United States v. Aguilar-Alonzo

Decision Date27 August 2019
Docket NumberNo. 18-50627,18-50627
Citation936 F.3d 278
Parties UNITED STATES of America, Plaintiff – Appellee, v. Alexis AGUILAR-ALONZO, Defendant – Appellant.
CourtU.S. Court of Appeals — Fifth Circuit

Joseph H. Gay, Jr., Assistant U.S. Attorney, Richard Louis Durbin, Jr., Assistant U.S. Attorney, U.S. Attorney's Office, Western District of Texas, San Antonio, TX, for Plaintiff-Appellee.

Philip J. Lynch, San Antonio, TX, for Defendant-Appellant.

Before SMITH, WIENER, and ELROD, Circuit Judges.

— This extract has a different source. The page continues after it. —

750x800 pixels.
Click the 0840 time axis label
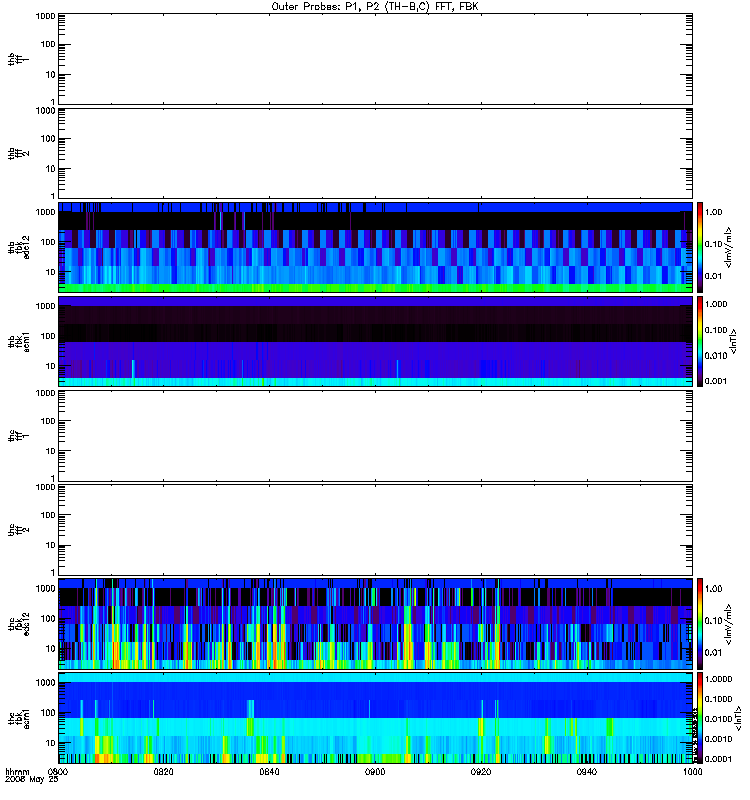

JENNIFER WALKER ELROD, Circuit Judge:

Alexis Aguilar-Alonzo pleaded guilty to aiding and abetting the possession with intent to distribute marijuana. The district court imposed a two-level enhancement to Aguilar-Alonzo’s base offense level under U.S.S.G. § 2D1.1(b)(15)(A) (2016) for "us[ing] fear, impulse, friendship, affection, or some combination thereof to involve another individual" in the offense. Aguilar-Alonzo appeals, contending that the evidence does not support the two-level enhancement and that the district court clearly erred in applying the enhancement. We agree and VACATE and REMAND.

I.

Aguilar-Alonzo, his girlfriend Yudilet Chavez-Hernandez, and eight others were charged with aiding and abetting the possession with intent to distribute more than 100 kilograms of marijuana but less than 1000 kilograms in violation of 21 U.S.C. § 841(a)(1) and 18 U.S.C. § 2. Aguilar-Alonzo pleaded guilty without a plea agreement.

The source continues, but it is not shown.